* WHAT TO WORK ON:
Copy the lines of the records verbatim, starting with the line containing "Task: Click the 全區站席 label on seating map" and going on through the line containing "Screen dimensions: 1967x910".

* RECORDS SHOWN:
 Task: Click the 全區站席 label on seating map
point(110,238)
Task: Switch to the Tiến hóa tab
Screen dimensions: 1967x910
...
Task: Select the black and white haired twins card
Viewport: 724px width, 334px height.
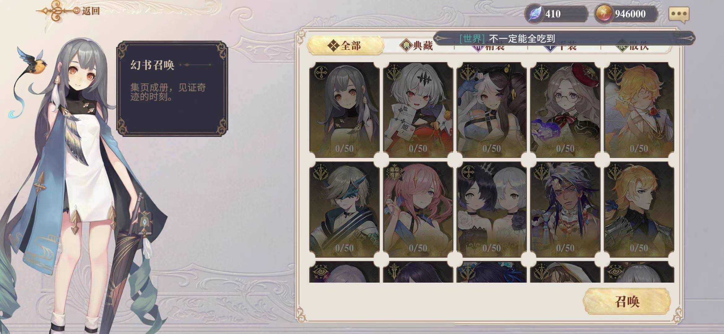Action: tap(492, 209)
--
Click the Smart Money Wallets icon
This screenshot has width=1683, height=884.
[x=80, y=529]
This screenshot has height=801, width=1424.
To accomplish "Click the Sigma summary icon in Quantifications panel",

* TASK SOLUTION:
 Task: Click the 全區站席 label on seating map
point(110,238)
Task: Switch to the Tiến hóa tab
Screen dimensions: 1967x910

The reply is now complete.